• Passage à lire:
Cette commission a pour mission l'échange de pratiques et d'expériences sur la question d'égalité des sexes dans les ONG, la mise en oeuvre de l'approche « genre », mais également la sensibilisation des ONG et des personnes qui les composent, ainsi que la proposition d'actions de plaidoyers pour l'intégration du genre dans les politiques de développement et de coopération française.

Le rapport d'Oxfam qui vient d'être publié, Celles qui comptent - Reconnaître la contribution considérable des femmes à l'économie pour combattre les inégalités, énonce : « ce n'est pas un hasard si, sur les richesses mondiales totales, les hommes en détiennent 50 % de plus que les femmes, car les pratiques et les politiques économiques sont partout favorables aux hommes. Dans le monde, les hommes détiennent plus de terres, d'actions et autres capitaux que les femmes. Dans de nombreux pays, la loi interdit même aux femmes de posséder de tels actifs ».

Les inégalités perdurent, voire s'aggravent. Les femmes sont les premières victimes de violences sexistes et sexuelles, leurs revenus sont nettement inférieurs à ceux des hommes, l'accès à la scolarisation des filles et des femmes constitue encore un défi et il reste un long chemin à parcourir sur la place des femmes à des rôles stratégiques et décisionnaires. Il est grand temps d'agir pour donner vie à l'objectif de développement durable n° 5, qui concerne l'égalité des sexes et l'autonomisation des femmes et des filles de manière transversale et spécifique.

Promouvoir l'égalité de genre est ainsi avant tout un enjeu de justice sociale et de respect des droits inaliénables de toute personne humaine, mais aussi une condition de l'efficacité du développement et de l'action humanitaire.

L'inclusion des femmes et des filles constitue un facteur avéré de croissance économique, d'innovation sociale, de stabilité et de pérennité du développement humain.

C'est un enjeu que l'aide financière et l'action internationale de la France, qui prennent déjà en compte ces éléments, puissent en faire davantage afin que chaque euro alloué APD et temps de travail participent à la réduction des inégalités entres les femmes et les hommes.

Notre appréciation de la Stratégie internationale de la France pour l'égalité femmes-hommes 2018-2022 a été formulée dans le cadre des réflexions de la commission Genre et développement, qui avait été préalablement consultée. L'objectif était de s'assurer de la pertinence de cette stratégie et d'un niveau d'ambitions rehaussé par rapport à la précédente stratégie. L'ensemble de la stratégie s'inscrit dans une dynamique positive d'appropriation et de portage de l'égalité par la France au sein du ministère et de ses agences. Ce sujet a été érigé en grande cause du quinquennat, poussant la France à se réclamer d'une diplomatie dite féministe.

• Données enregistrées:
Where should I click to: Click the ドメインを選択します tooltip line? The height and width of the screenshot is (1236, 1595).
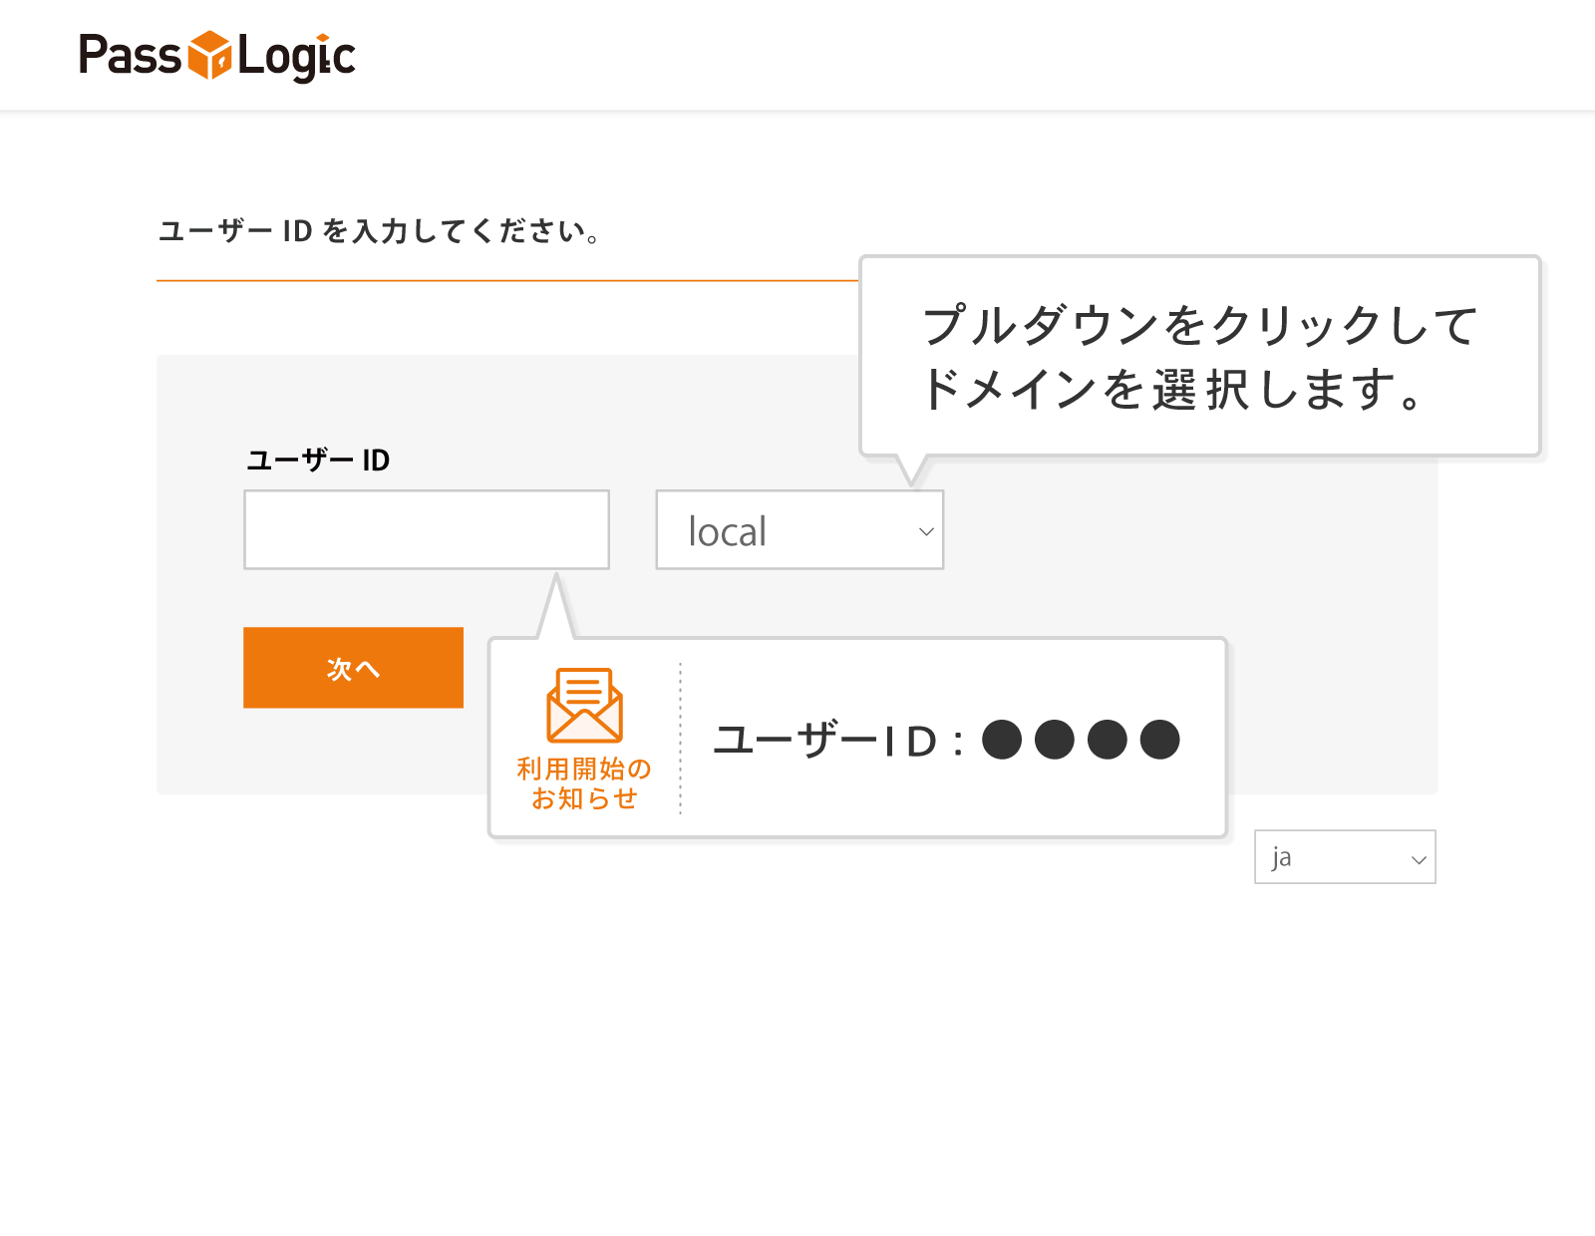[x=1171, y=389]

• Liste des tâches:
1. D'après le rapport d'Oxfam cité dans le texte sur l'égalité des sexes, quelle part des richesses mondiales les hommes détiennent-ils de plus que les femmes ?
2. Comment traduire en anglais cette phrase du texte sur l'égalité des sexes : « L'inclusion des femmes et des filles constitue un facteur avéré de croissance économique, d'innovation sociale, de stabilité et de pérennité du développement humain. » ?

• Solutions par tâche:
1. Les hommes détiennent 50 % de plus que les femmes.

2. The inclusion of women and girls is a proven driver of economic growth, social innovation, stability and the sustainability of human development.